Shadday began encaustic painting after her mother died in 2018. Until then, she had never drawn or explored any form of visual art. But creativity ran in her blood — both her grandmother and mother were artistic. Picking up the blowtorch felt like a way to channel their presence.
In the 1990s, while in her 30s, Shadday was diagnosed with multiple sclerosis, which would later influence her attraction to encaustic painting. Effective treatments for MS were nonexistent then, so she chose an unconventional therapy: allowing honeybees to sting her 30 times every other day to trigger an anti-inflammatory response. It helped manage her symptoms. At one point, when she and her husband lived in West Linn, Oregon, a beekeeper approached Shadday and her husband about keeping hives on their property.

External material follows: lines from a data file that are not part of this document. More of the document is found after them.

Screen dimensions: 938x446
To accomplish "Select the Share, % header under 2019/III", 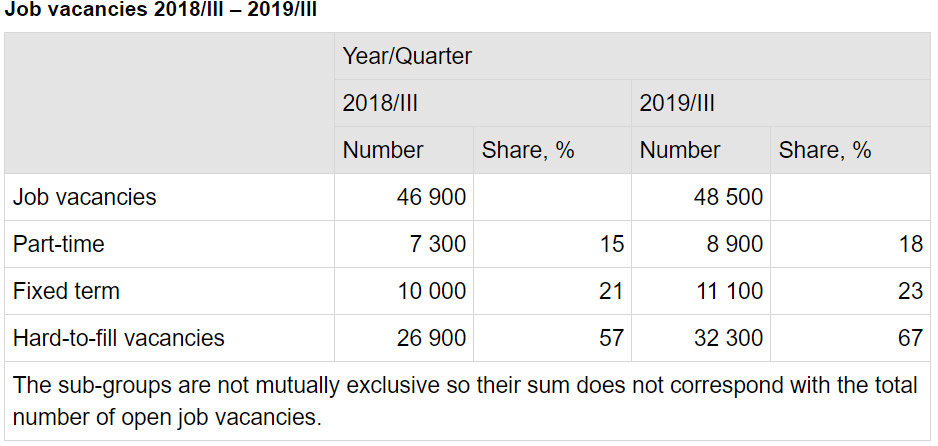I will (825, 151).
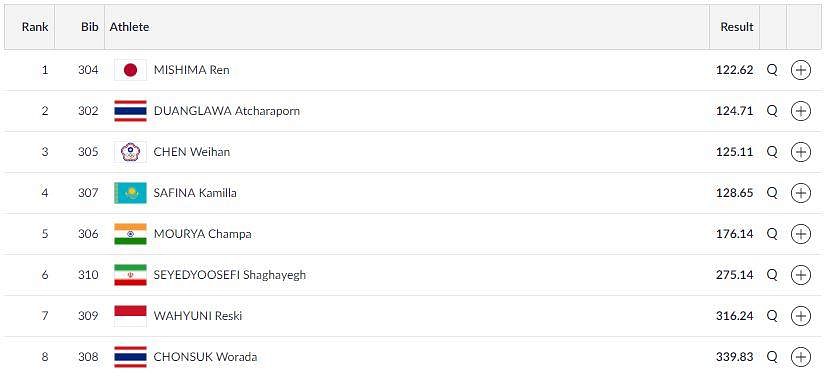
Task: Expand SAFINA Kamilla result plus icon
Action: pos(801,193)
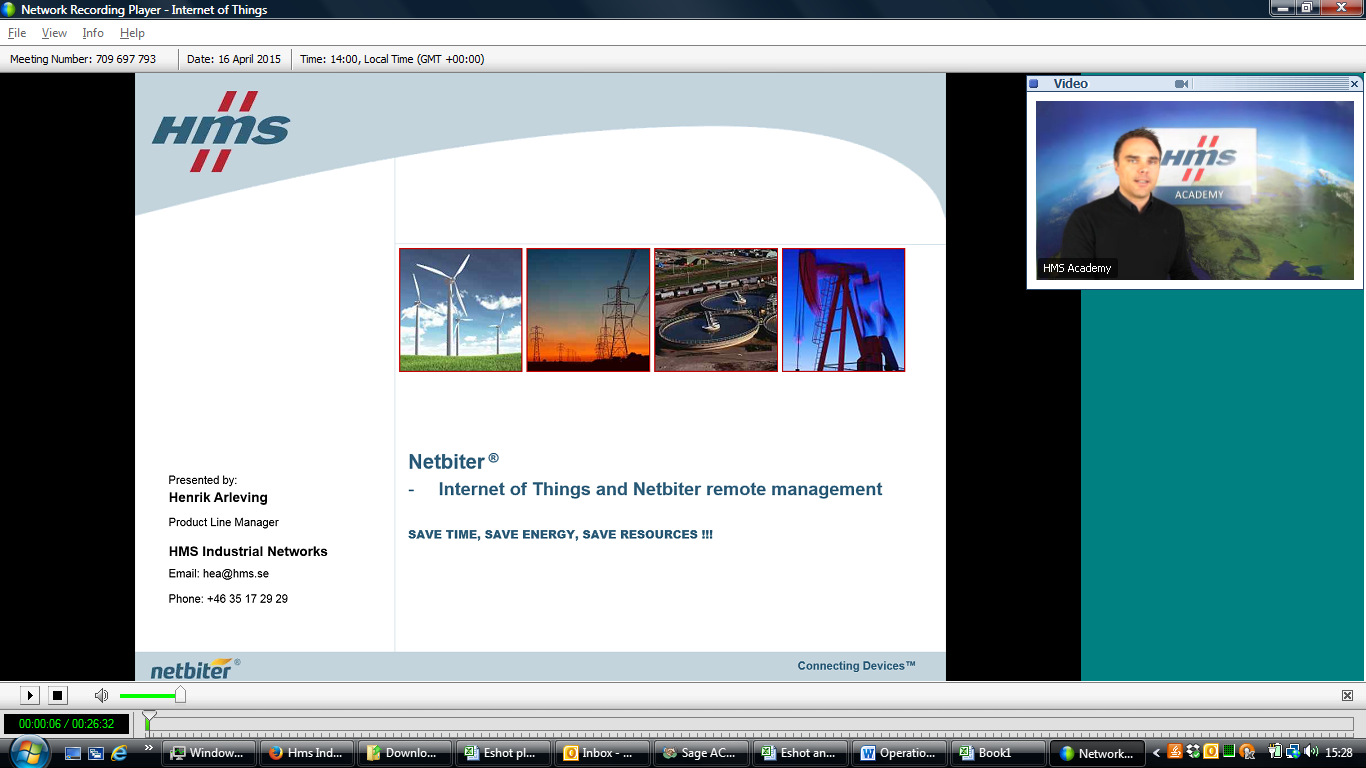This screenshot has width=1366, height=768.
Task: Open the Windows Start menu orb
Action: 28,752

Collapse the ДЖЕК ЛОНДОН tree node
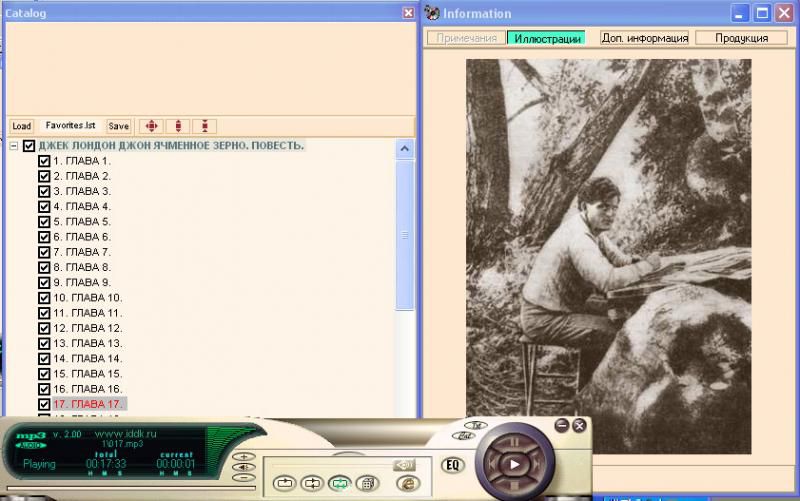click(14, 146)
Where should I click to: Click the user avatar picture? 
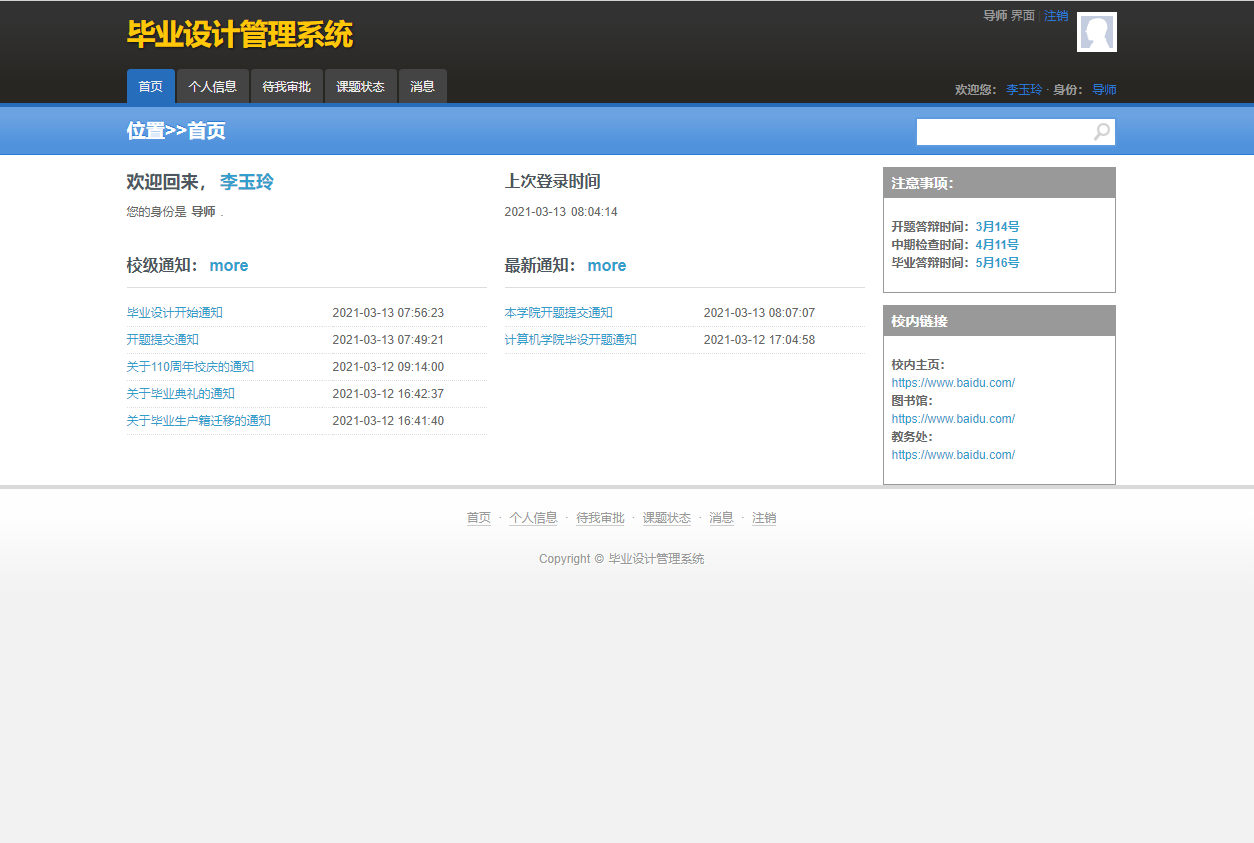(1096, 32)
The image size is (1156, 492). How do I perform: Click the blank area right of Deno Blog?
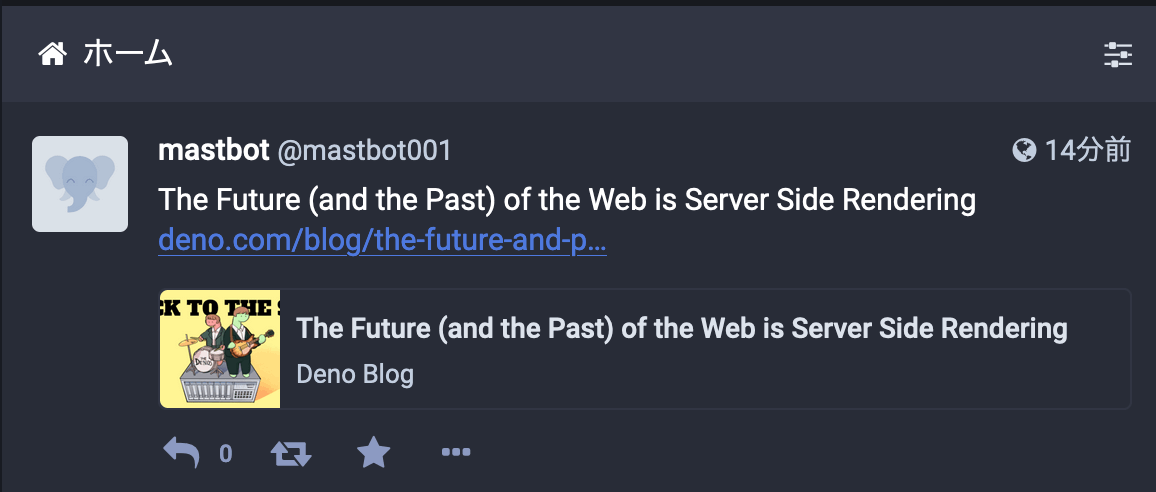767,375
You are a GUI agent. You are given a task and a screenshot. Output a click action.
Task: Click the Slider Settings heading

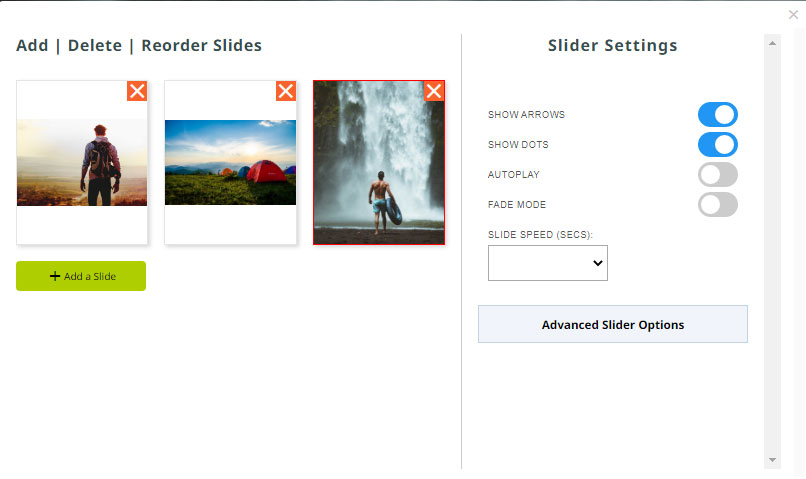point(612,45)
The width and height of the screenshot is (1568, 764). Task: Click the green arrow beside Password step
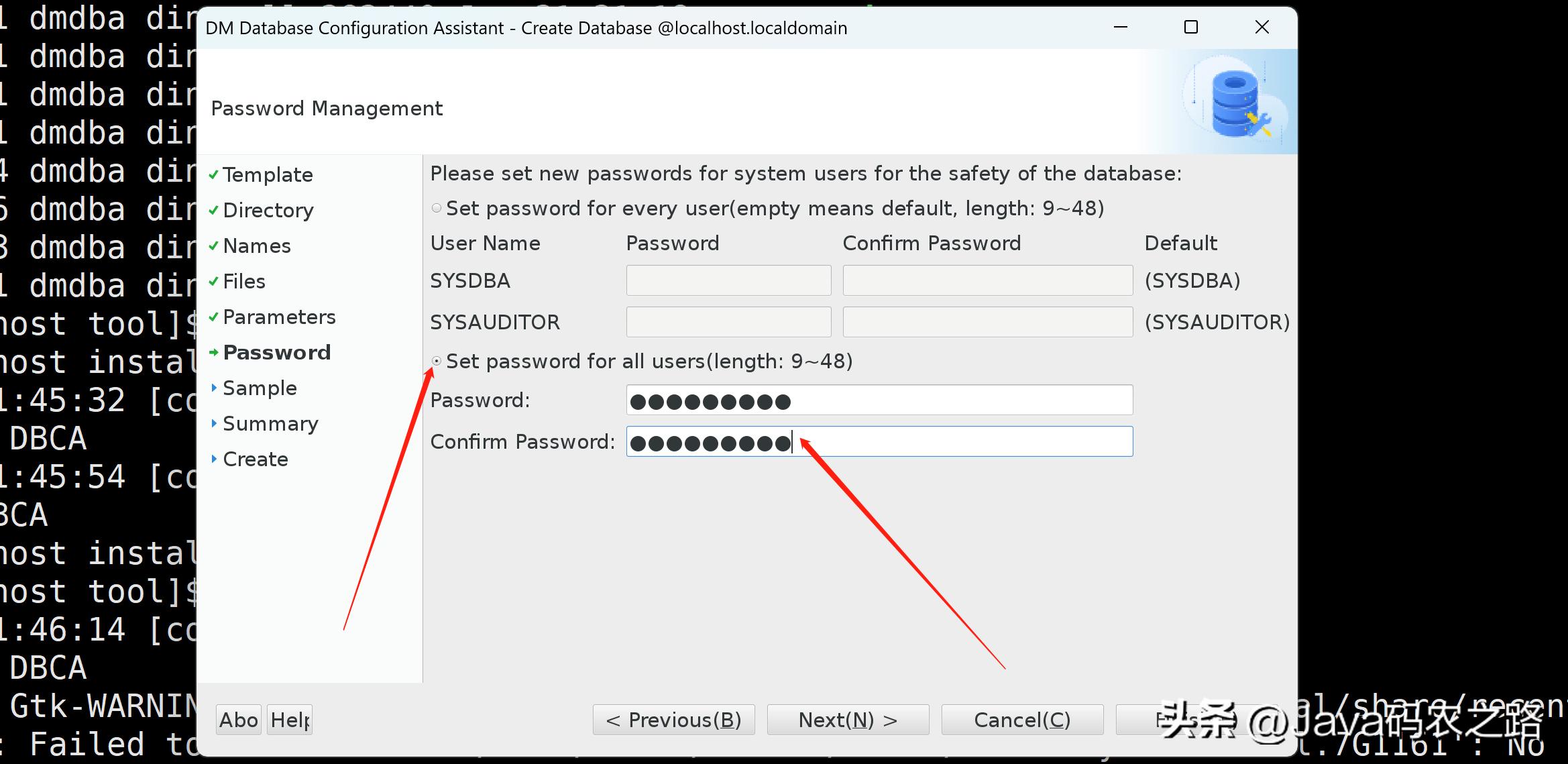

“Bees started to play a big role in my life,” she said. Decades later, while visiting Seattle, she encountered a large encaustic painting. “When I saw this encaustic, and it was primarily created from beeswax, it sparked something in me.”
Creating Luminescent Images Through Wax and Fire
Shadday returned to O’ahu, where she was living at the time, and focused on learning the technique for encaustic painting. She took classes and experienced early success: She was accepted into the juried Haleiwa Arts Festival in 2019. “I sold 17 of 18 encaustic paintings, which motivated me, so I kept going,” she recalled.
Despite her success in the new medium, the tropical heat was starting to take its toll on her health. Seeking a change, the couple relocated to Central Oregon for its sunshine and temperate climate. “When we moved here, I needed a studio outside the house,” Shadday said. She found a shared space with several glass artists and chose the entryway specifically for its window, which provides essential ventilation from the encaustic process. “It’s messy, it’s smelly, and it’s physical. I paint with fire and a blowtorch,” she laughed.
In the Studio with Allison Shadday
The panel she’s working on began with five layers of brushed-on, melted white beeswax. Over that base, Shadday builds up dozens of pigmented wax layers, fusing each one to the last with her torch. While the wax is still molten, she can push the surface around to achieve unexpected color blends. “It’s very exciting when you see what emerges,” she said. For added texture, she sometimes embeds materials, copper strips or, recently, pretzels that dissolve away, leaving only the salt behind. As a painting nears completion, she’ll torch the surface again, encouraging a distinctive “cool crackle,” a Shadday hallmark.
She set the blowtorch down and stepped back to study the work.
“I love how this is turning out,” she said of the commissioned piece, an opportunity that arose when a collector spotted one of her paintings at the Layor Art gallery in downtown Bend. “It brings me a lot of joy to do this,” she said. The 63-year-old self-described extrovert stays active, including golfing five days a week, but noted that encaustic painting is the one thing that brings her indoors. “This is a place I can come to settle down and go inward, tapping a different part of my brain.”